Publisher: Houghton Mifflin Harcourt
ISBN: 9780547349619
Size: 20.73 MB
Format: PDF, ePub, Docs
Category : History
Languages : en
Pages : 384
View: 359
Prize-winning historian Peter Novick illuminates the reasons Americans ignored the Holocaust for so long -- how dwelling on German crimes interfered with Cold War mobilization; how American Jews, not wanting to be thought of as victims, avoided the subject. He explores in absorbing detail the decisions that later moved the Holocaust to the center of American life: Jewish leaders invoking its memory to muster support for Israel and to come out on top in a sordid competition over what group had suffered most; politicians using it to score points with Jewish voters. With insight and sensitivity, Novick raises searching questions about these developments. Have American Jews, by making the Holocaust the emblematic Jewish experience, given Hitler a posthumous victory, tacitly endorsing his definition of Jews as despised pariahs? Does the Holocaust really teach useful lessons and sensitize us to atrocities, or, by making the Holocaust the measure, does it make lesser crimes seem "not so bad"? What are we to make of the fact that while Americans spend hundreds of millions of dollars for museums recording a European crime, there is no museum of American slavery?
Holocaust In The Ukraine
Author: B. M. Zabarko
Publisher: Library of Holocaust Testimonies
ISBN: 9780853035244
Size: 50.20 MB
Format: PDF
Category : Social Science
Languages : en
Pages : 394
View: 2762
The Nazis and their collaborators murdered 1.5 million Jews in the Ukraine. But, for a long time the subject of the Holocaust was a forbidden subject not only in the USSR but throughout the socialist bloc. It has only recently become a respectable research topic. This is a collection of 86 personal testimonies from survivors of the Shoah in the Ukraine. The objective of the book is not to relate historical facts and data but to relate a story of the inhumane experiences of people who were destined to die but managed to survive. The idea for the book was stimulated by Zabarko's participation in a project (organized in 1994 by the Documentation Centre of Yale University) to collect audio and video testimonies of Holocaust survivors from the Ukraine.

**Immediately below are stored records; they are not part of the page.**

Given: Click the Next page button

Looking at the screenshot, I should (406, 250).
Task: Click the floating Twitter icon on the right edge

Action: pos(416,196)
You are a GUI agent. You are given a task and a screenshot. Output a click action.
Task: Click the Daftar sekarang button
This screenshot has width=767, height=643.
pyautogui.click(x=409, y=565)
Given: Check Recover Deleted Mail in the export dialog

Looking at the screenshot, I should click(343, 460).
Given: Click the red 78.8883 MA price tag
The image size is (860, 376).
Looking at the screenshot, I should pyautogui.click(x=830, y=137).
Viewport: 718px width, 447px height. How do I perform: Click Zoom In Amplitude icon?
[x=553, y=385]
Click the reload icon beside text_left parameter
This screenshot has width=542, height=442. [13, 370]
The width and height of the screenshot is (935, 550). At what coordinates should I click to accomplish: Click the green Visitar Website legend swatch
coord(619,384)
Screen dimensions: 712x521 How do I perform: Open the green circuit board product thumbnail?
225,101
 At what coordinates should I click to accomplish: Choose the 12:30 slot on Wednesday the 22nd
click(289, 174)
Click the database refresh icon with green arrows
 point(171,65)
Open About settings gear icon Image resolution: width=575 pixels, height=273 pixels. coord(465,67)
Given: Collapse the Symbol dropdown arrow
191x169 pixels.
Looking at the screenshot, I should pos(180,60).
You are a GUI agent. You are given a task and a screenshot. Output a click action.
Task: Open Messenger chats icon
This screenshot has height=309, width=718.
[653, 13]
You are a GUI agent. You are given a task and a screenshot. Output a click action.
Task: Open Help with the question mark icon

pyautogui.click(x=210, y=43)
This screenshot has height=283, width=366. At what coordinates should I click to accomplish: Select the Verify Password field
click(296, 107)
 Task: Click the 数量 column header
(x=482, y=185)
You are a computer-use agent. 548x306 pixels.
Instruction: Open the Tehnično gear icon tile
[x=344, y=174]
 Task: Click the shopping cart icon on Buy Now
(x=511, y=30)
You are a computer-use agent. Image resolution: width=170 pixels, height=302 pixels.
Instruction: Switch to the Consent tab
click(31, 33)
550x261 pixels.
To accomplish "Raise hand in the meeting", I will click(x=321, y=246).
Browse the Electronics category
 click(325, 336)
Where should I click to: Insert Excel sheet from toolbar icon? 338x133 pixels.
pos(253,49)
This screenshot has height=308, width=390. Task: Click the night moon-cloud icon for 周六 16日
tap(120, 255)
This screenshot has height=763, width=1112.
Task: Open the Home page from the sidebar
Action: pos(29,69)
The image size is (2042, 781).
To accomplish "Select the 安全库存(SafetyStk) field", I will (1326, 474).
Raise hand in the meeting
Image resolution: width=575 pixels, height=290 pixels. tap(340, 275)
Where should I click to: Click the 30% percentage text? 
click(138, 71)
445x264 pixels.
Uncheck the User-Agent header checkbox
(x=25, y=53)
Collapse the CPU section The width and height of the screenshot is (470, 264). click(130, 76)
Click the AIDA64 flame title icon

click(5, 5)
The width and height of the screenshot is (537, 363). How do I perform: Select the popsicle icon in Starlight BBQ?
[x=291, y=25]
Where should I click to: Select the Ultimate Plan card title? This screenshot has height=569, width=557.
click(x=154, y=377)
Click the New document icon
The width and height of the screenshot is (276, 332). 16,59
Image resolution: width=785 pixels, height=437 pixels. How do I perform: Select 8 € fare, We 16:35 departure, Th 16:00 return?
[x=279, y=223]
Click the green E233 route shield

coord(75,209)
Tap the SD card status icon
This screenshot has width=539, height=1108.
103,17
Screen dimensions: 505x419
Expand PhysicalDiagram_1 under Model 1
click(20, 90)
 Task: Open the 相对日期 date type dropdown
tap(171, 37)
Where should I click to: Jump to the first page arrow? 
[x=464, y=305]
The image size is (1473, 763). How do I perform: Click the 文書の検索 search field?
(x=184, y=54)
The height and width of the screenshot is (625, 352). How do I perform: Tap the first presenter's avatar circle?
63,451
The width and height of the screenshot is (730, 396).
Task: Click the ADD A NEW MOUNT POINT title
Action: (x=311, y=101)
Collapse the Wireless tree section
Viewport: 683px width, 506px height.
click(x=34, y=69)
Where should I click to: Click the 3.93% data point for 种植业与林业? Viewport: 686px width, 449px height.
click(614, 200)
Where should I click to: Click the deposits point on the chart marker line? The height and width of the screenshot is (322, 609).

Publisher: Library of Holocaust Testimonies
ISBN: 9780853035244
Size: 50.20 MB
Format: PDF
Category : Social Science
Languages : en
Pages : 394
View: 2762
The Nazis and their collaborators murdered 1.5 million Jews in the Ukraine. But, for a long time the subject of the Holocaust was a forbidden subject not only in the USSR but throughout the socialist bloc. It has only recently become a respectable research topic. This is a collection of 86 personal testimonies from survivors of the Shoah in the Ukraine. The objective of the book is not to relate historical facts and data but to relate a story of the inhumane experiences of people who were destined to die but managed to survive. The idea for the book was stimulated by Zabarko's participation in a project (organized in 1994 by the Documentation Centre of Yale University) to collect audio and video testimonies of Holocaust survivors from the Ukraine.